Now a study published in the journal Applied and Environmental Microbiology is proposing that experts could trigger toxin releases in the microbes found in rainbow trout - not to harm the fish, but to help fight off a bacterial infection that is currently killing up to 30 percent of hatchery stock across the United States, taking a big chunk out of a $13.7 billion industry.

"Coldwater Disease is the number one bacterial illness affecting US trout aquaculture and to a lesser extent Coho salmon," researcher Douglas Call recently explained in a statement. "Once an outbreak starts, the only way we've had to treat it has been with antibiotics."

"The problem with antibiotics is that they can lead to bacterial resistance and also contaminate the water and soil," he added. "Only two antibiotics are approved for use and one, florfenicol, is particularly nasty and persists in the environment for a very long time."

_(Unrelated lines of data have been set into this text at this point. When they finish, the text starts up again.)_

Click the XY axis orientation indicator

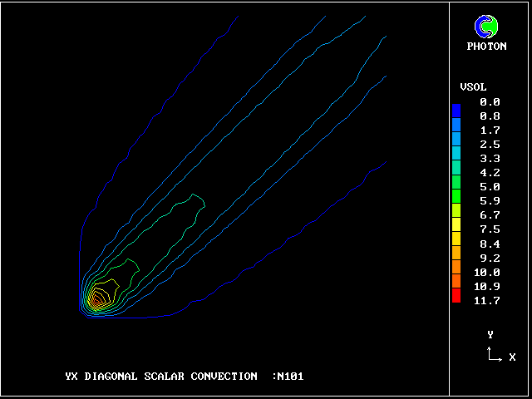click(494, 355)
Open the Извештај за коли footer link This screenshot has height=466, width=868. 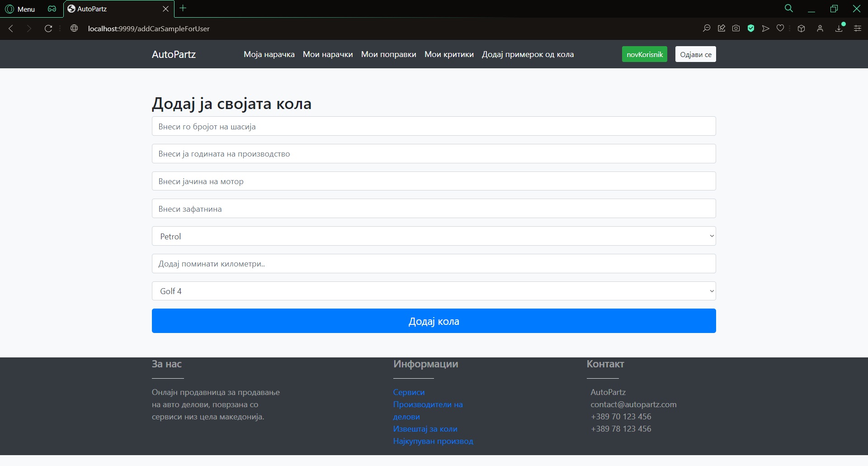click(425, 429)
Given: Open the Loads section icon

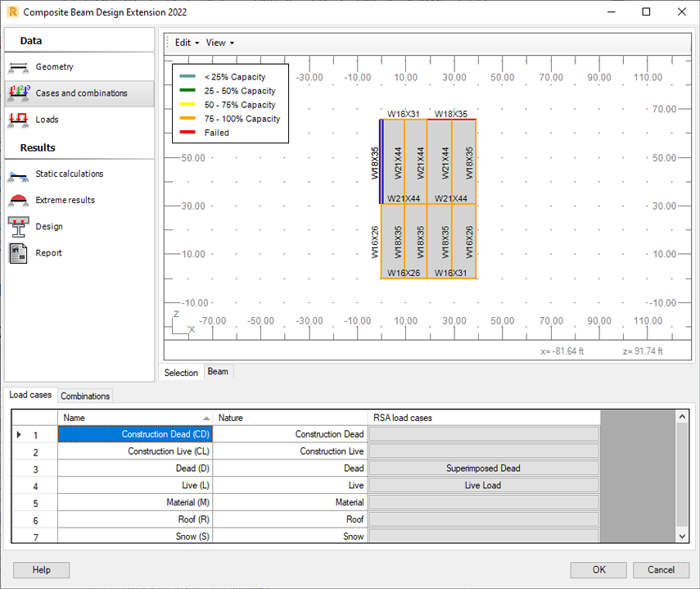Looking at the screenshot, I should pos(18,120).
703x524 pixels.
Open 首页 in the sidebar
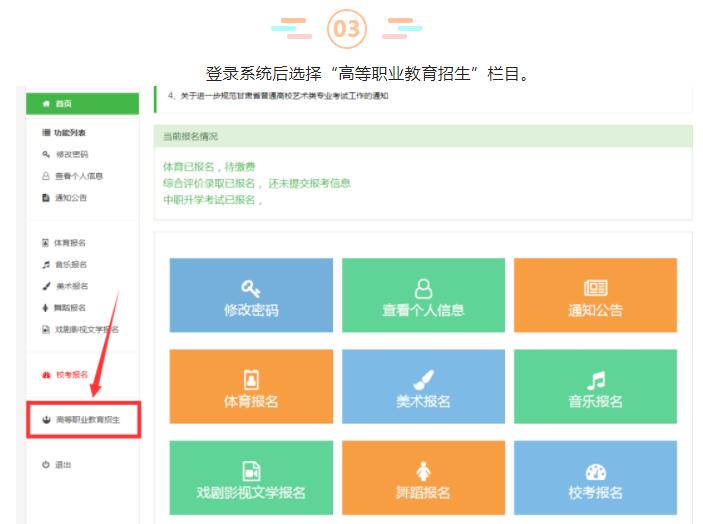coord(64,103)
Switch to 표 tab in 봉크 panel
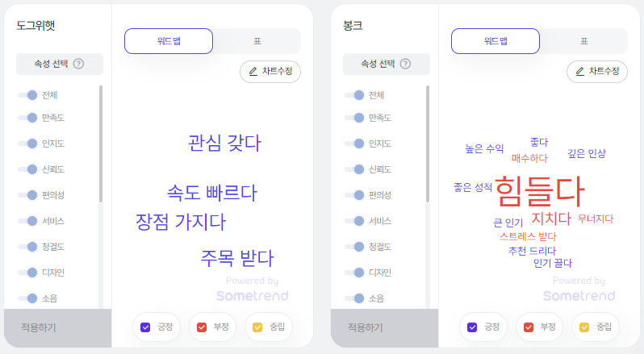Image resolution: width=644 pixels, height=354 pixels. (583, 41)
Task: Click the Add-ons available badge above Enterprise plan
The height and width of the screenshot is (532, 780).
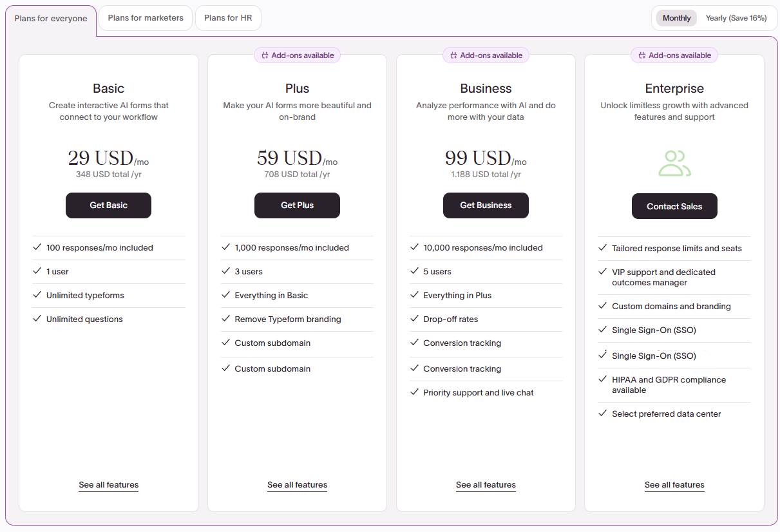Action: 674,55

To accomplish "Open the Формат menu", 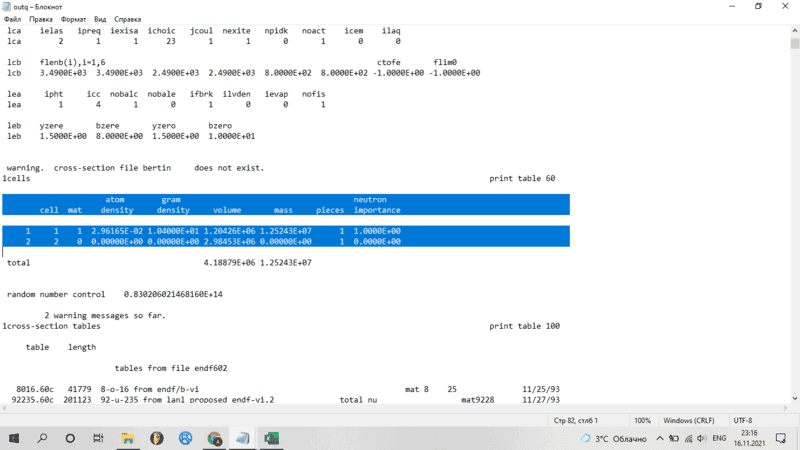I will (x=72, y=19).
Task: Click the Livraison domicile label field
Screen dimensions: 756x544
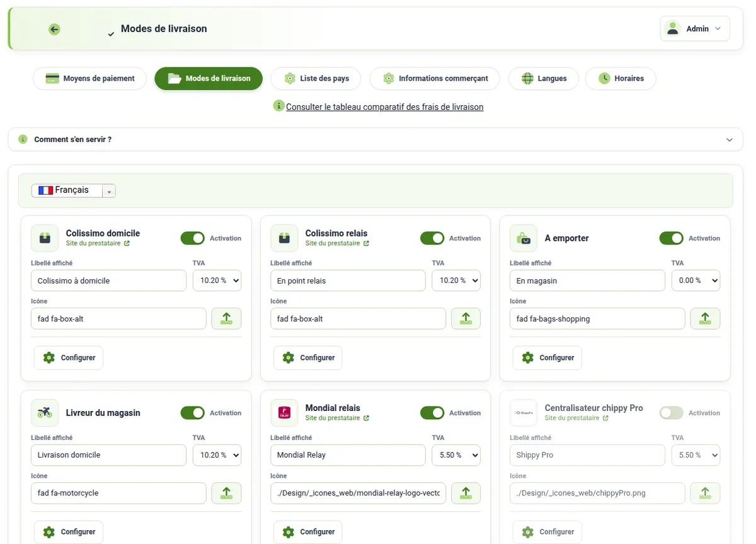Action: (108, 455)

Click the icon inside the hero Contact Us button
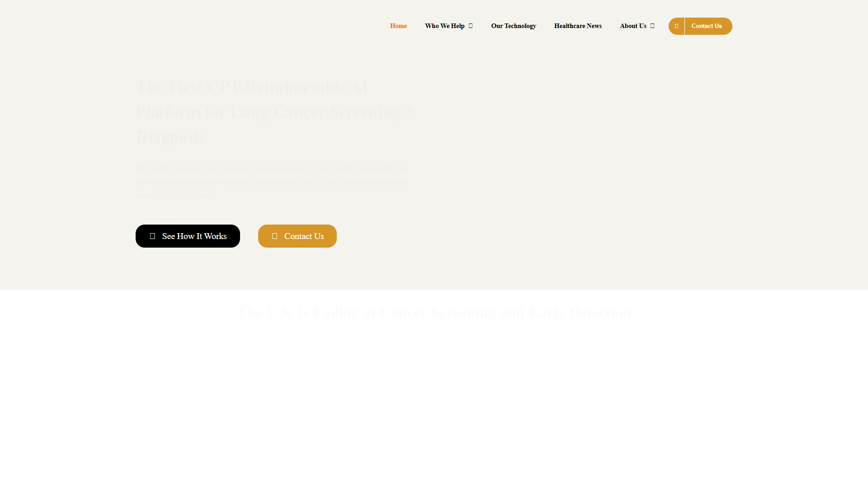[x=274, y=236]
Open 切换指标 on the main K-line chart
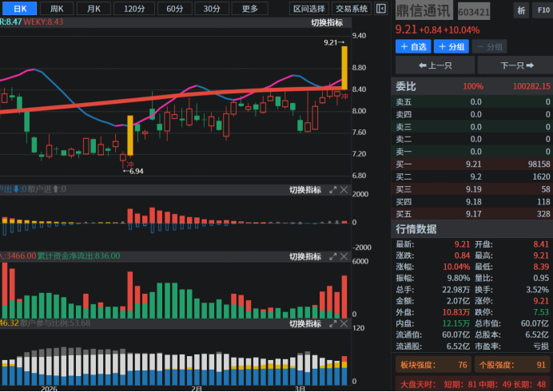Image resolution: width=553 pixels, height=392 pixels. (x=327, y=22)
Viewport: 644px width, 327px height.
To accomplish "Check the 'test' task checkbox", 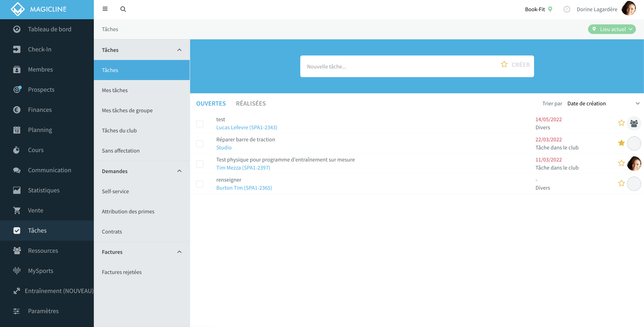I will 200,124.
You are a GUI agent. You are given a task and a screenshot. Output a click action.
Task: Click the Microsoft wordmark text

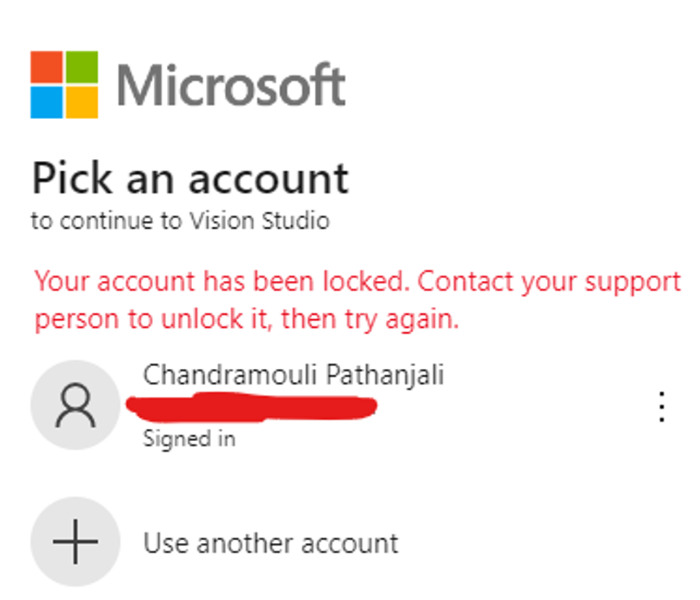pyautogui.click(x=230, y=84)
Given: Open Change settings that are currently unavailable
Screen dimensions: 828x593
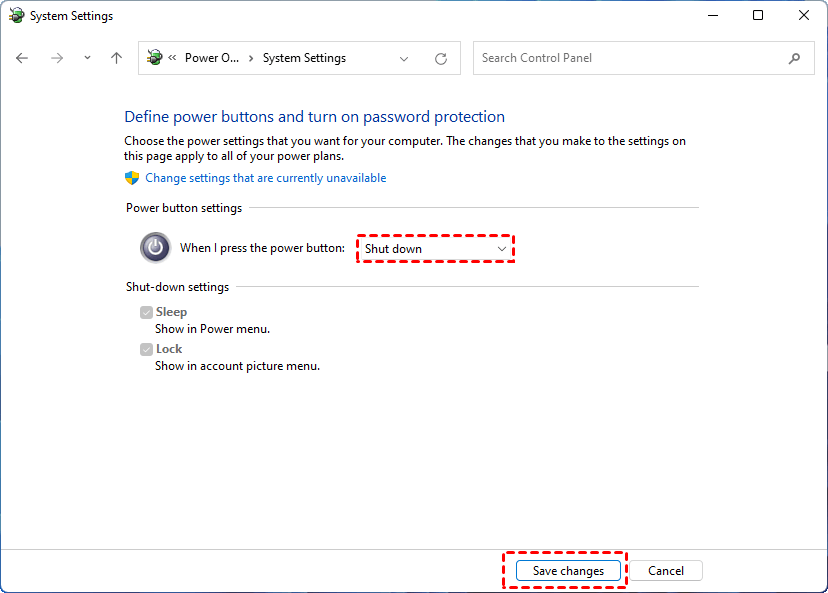Looking at the screenshot, I should [x=265, y=178].
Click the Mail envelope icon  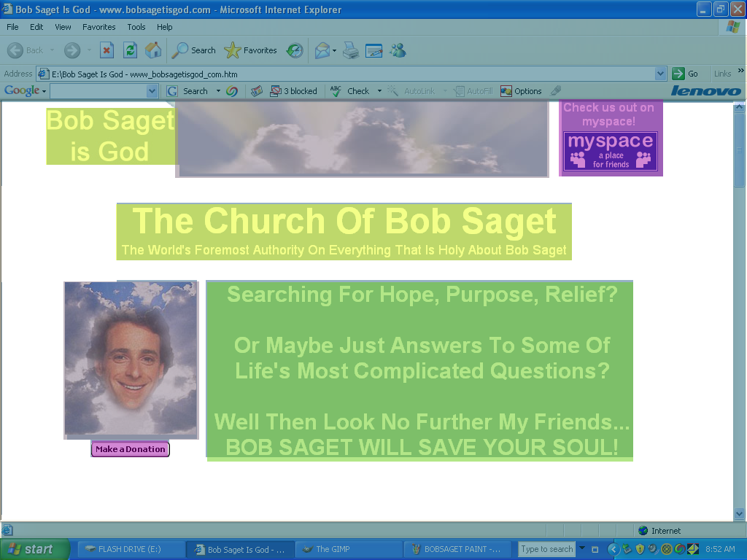322,50
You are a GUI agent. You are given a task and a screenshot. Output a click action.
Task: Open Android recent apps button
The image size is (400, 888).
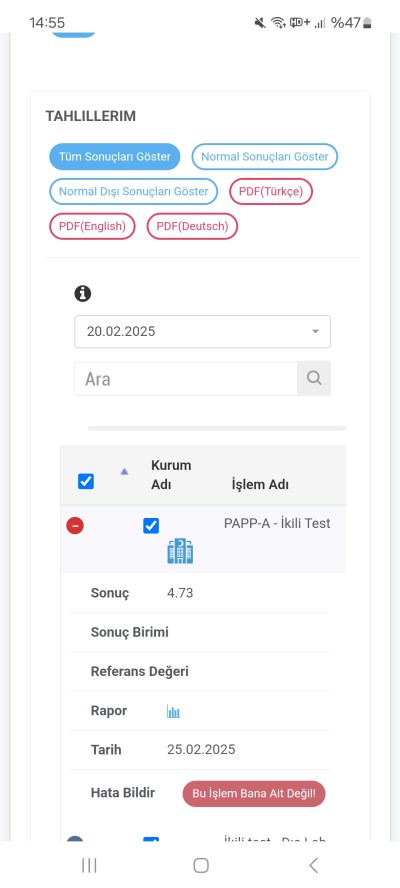89,865
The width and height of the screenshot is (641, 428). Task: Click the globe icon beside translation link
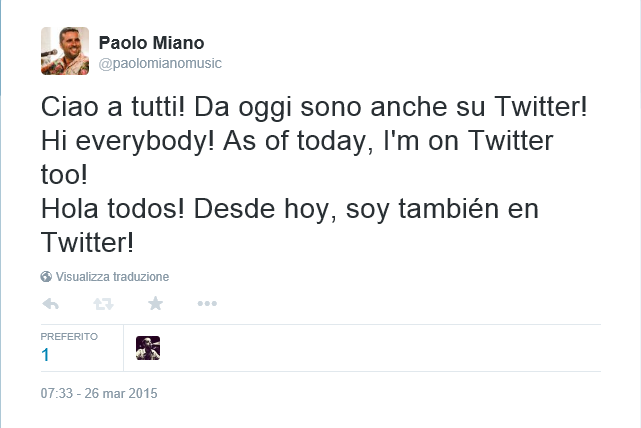(46, 277)
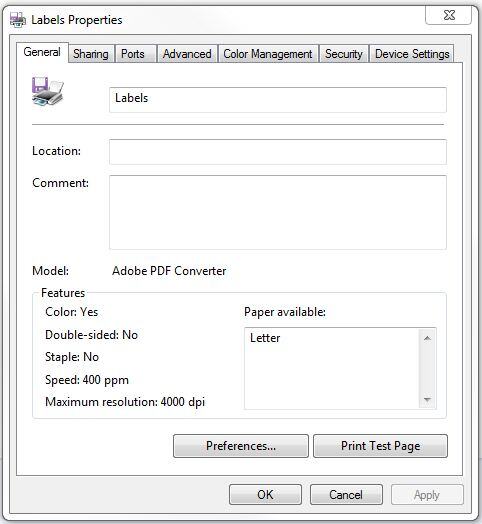
Task: Confirm the dialog with OK
Action: [265, 495]
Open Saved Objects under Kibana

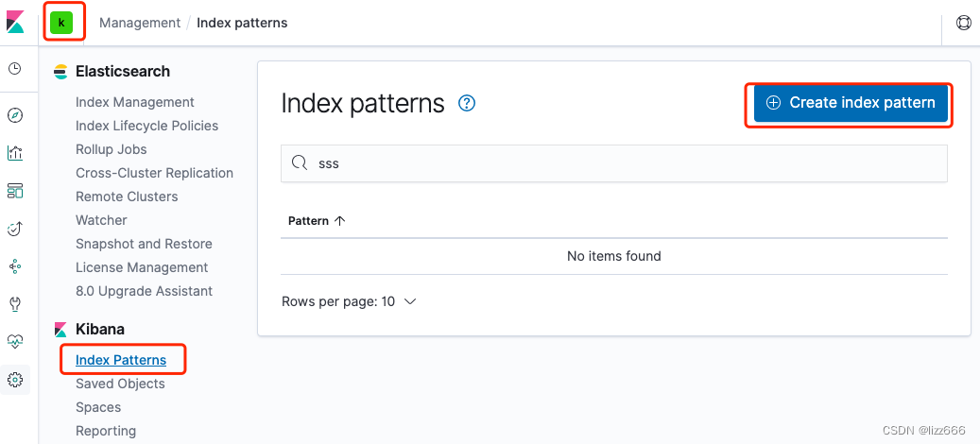[120, 384]
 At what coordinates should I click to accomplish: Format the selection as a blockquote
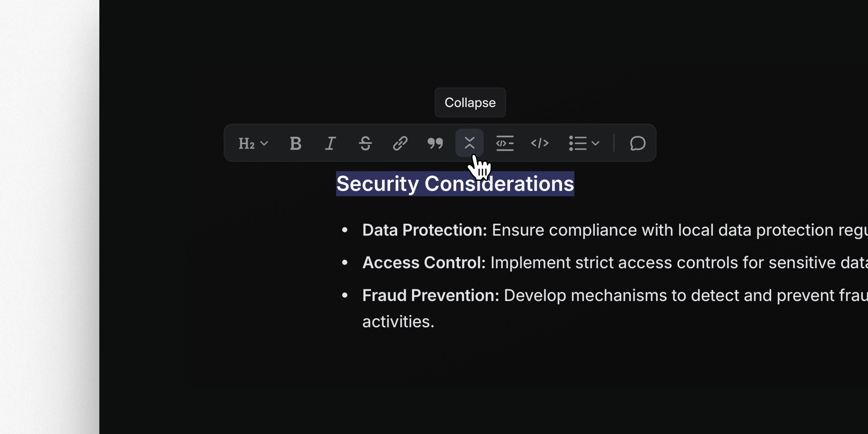coord(435,143)

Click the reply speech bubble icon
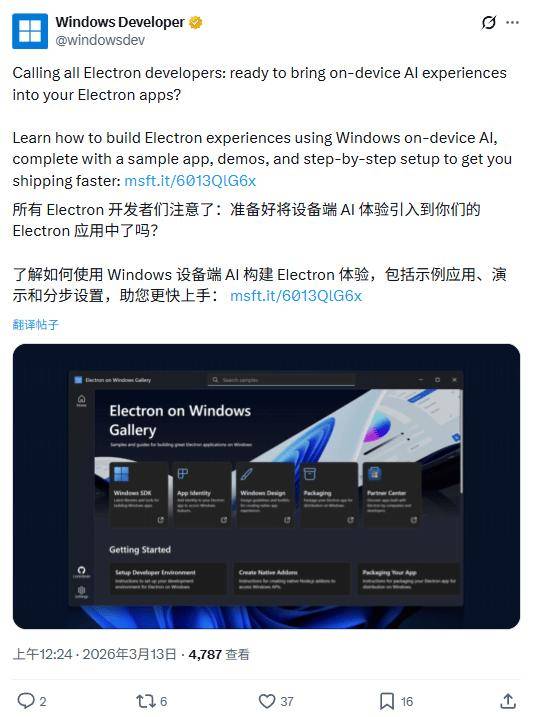coord(26,701)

The scientist proposes that instead of introducing new antibiotics, we could simply trigger microbes found naturally in the fishes' guts to fight the disease for us. That's where probiotics can play their part. Broadly speaking, these are bacteria and other microbial life that are good for you, like the balanced community of microbes that reside in the human gut.

Kenneth Cain, who was also involved in the study, recently discovered the trout probiotic C6-6 can produce a toxin it normally would use in turf wars with competing microbes. He and his colleagues found that this toxin could kill Flavobacterium psychrophilum, the parasitic cause of Coldwater Disease. (Scroll to read on...)

(Photo : Shelly Hanks, WSU) Trout food coated with a coldwater disease-fighting probiotic developed by Cain and Call.

This was after repeated field trials, as part of a larger 15-year study, showed that fewer fish were dying from Coldwater when boasting large populations of C6-6.

"We found C6-6 produces a toxic protein called an entericidin which inhibits the Coldwater bacteria," Cain said. "It could also present new opportunities for treatments against closely related pathogens."

The researcher and his colleagues added that the greatest benefit of this approach is that it's also inexpensive.

As things stand, "it costs the Idaho trout farm industry and Washington aquaculture facilities over $10 million each year to combat Coldwater Disease [with antibiotics]," Cain explained. However, "the bacteria that produce the entericidin are fast growing, cheap to produce and easy to put on food for the fish - all the attributes of an ideal preventative treatment."

Thanks to the discovery of the C6-6 produced toxin, Call said he is hopeful for regulatory approval and commercial licensing of the probiotic as well - a boon for experts concerned about things like widespread antibiotic resistance.

"If C6-6 is as effective as our research is showing," he added, "it will reduce disease losses for fish producers, improve animal welfare and reduce the demand for antibiotics in aquaculture."